Be a thoughtful voice for regulation
Business leaders must rethink their relationship to regulation. The widely accepted notion that regulation decreases competitiveness and is a drag on growth is too simplistic and short-term. In the long term, a habitable climate and peaceful society are the bedrock of an economic system that delivers prosperity. And these things require strong and effective policy frameworks to protect them. Forty years ago, business, labor, and public interest group lobbying was on relatively equal footing. Today, large corporations and their associations outspend labor and public interest groups 34 to 1 on lobbying efforts. Business’s large thumb on the scale in Washington has led to a taxation and regulatory environment that tends to serve corporate interests above broader public interest.
Corporate executives are starting to see the writing on the wall. At the 2019 New York Times Dealbook conference, eight technology executives discussed the topic and a majority agreed that the time has come for additional oversight, even if it will be difficult. Facebook founder Chris Hughes struck an optimistic tone. “We can get regulation right. We do it with airlines. We do it with pharmaceuticals. We do it with the F.C.C.,” he said. “We have come to a cultural agreement in the United States that when private industry is crucially important in our lives, we have to ensure that it works for the people.”
Paint an integrated picture for shareholders
Stakeholder capitalism can’t succeed if shareholders don’t see the value. In a stakeholder model, measurement must be a team effort. While the CFO bears central responsibility for delivering financial results to shareholders, he or she will need support from the COO, CMO, CIO, and CEO to also articulate how working on ESG issues affects financial performance. Research is beginning to show clear value in this approach. For example, George Serefeim at Harvard Business School has found that strong sustainability performance is translating to increased valuation premiums.
Moreover, the picture painted for shareholders can’t be overly focused on short-term performance. The return on smart, sustainable business practices isn’t measured on a quarter-to-quarter basis. The CFO needs support in shifting shareholder discussions to the longer term. Successfully doing so will give your organization the runway needed to implement the right competitive and strategic investments for the future.

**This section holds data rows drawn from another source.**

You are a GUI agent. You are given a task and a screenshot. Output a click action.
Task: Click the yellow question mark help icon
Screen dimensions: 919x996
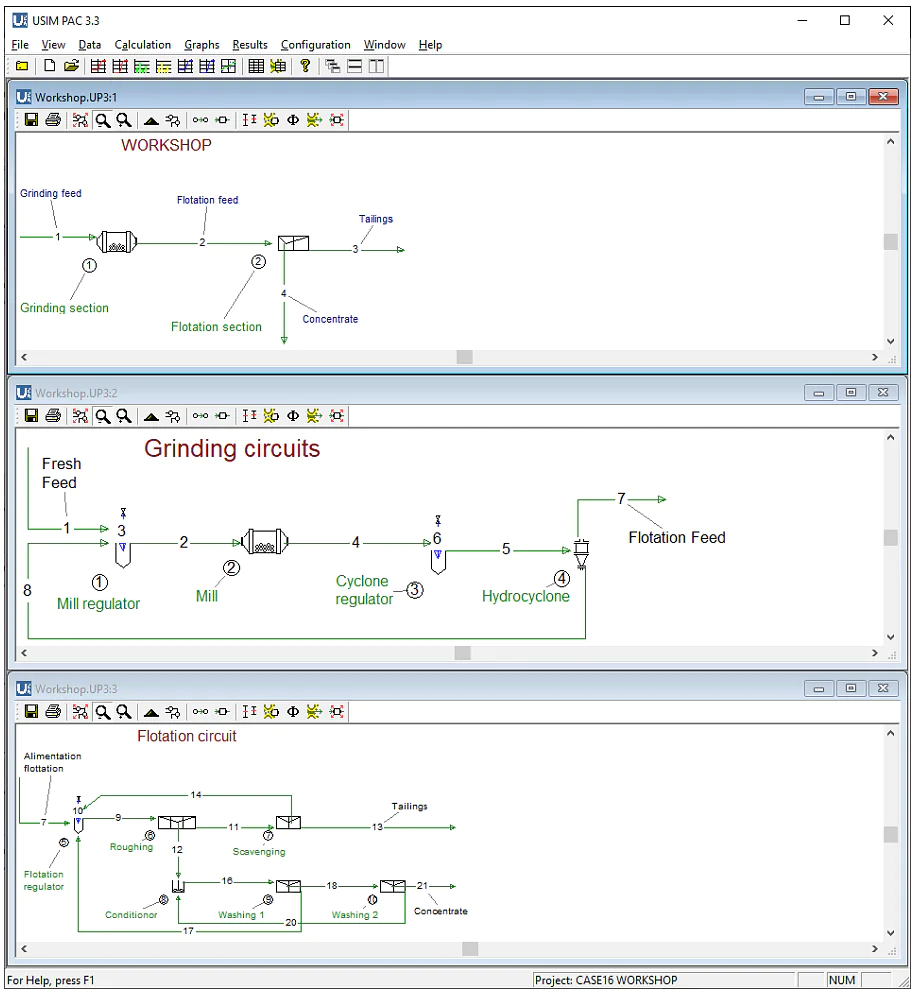click(x=305, y=66)
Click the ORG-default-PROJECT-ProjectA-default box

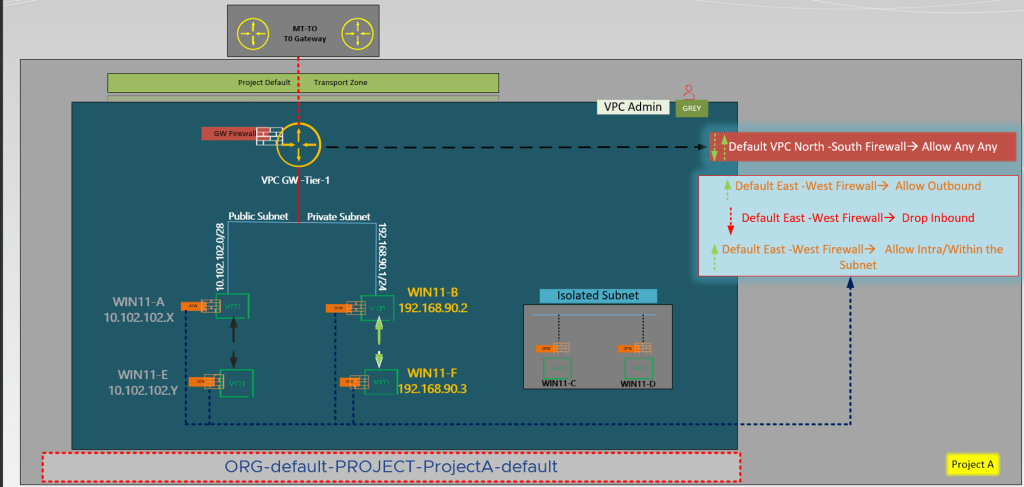(390, 467)
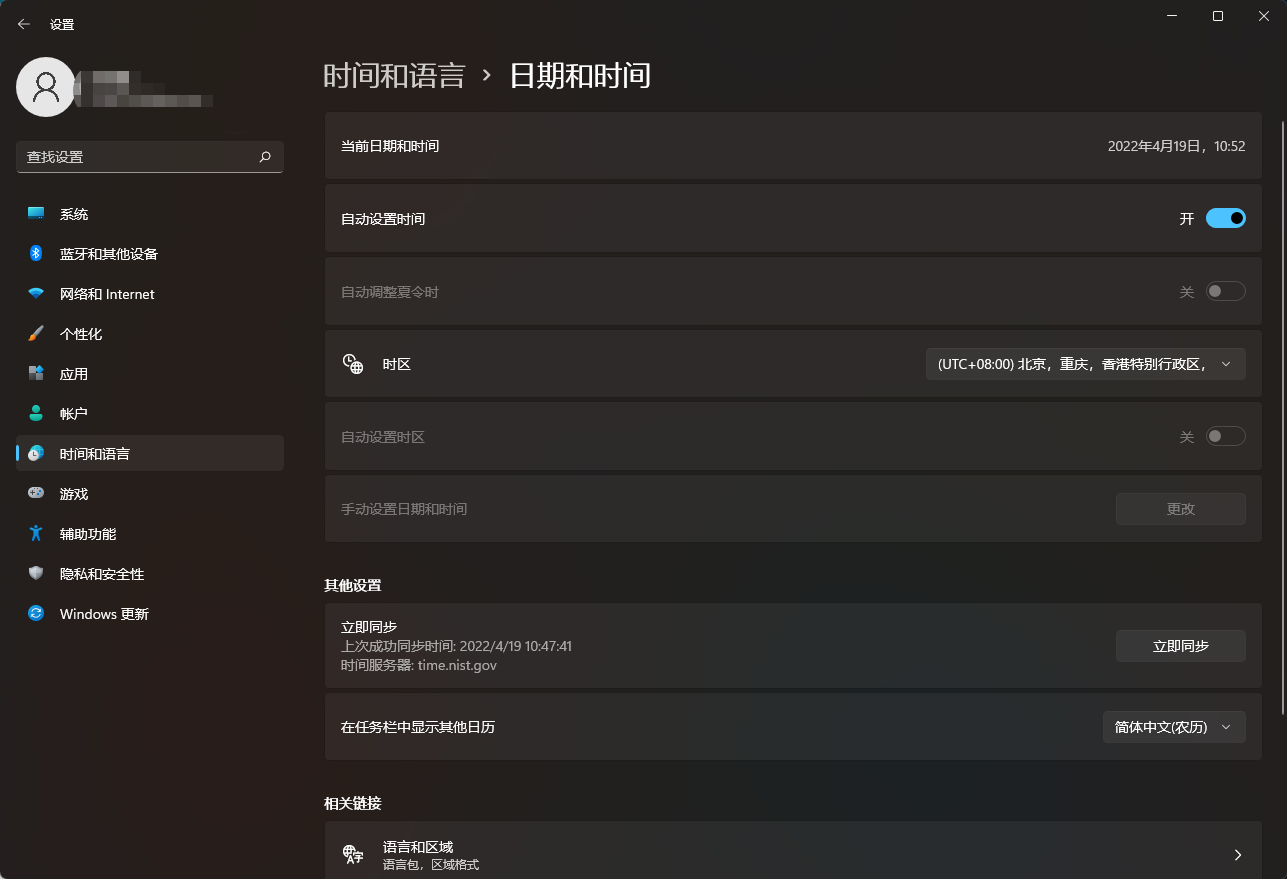This screenshot has width=1287, height=879.
Task: Disable the 自动设置时间 switch
Action: pyautogui.click(x=1226, y=217)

Don’t be afraid to take some risks
Your stakeholders don’t expect you to have all the answers. However, they do expect you to get into the conversation. Engage in dialogue with customers, peers, employees, scientists, activists, and investors about what’s happening and how it relates to your business. See the world through a variety of lenses as you determine best courses of action. Then focus on some knotty problems and begin to experiment with solutions. Successful or not, be transparent. We all must learn together.
Humans have never had to deal with the challenges we’re now facing. Simple solutions and sound bites coming from one side of the ideological spectrum or the other won’t cut it. It’s time we get serious about writing a new chapter on capitalism, before it’s too late.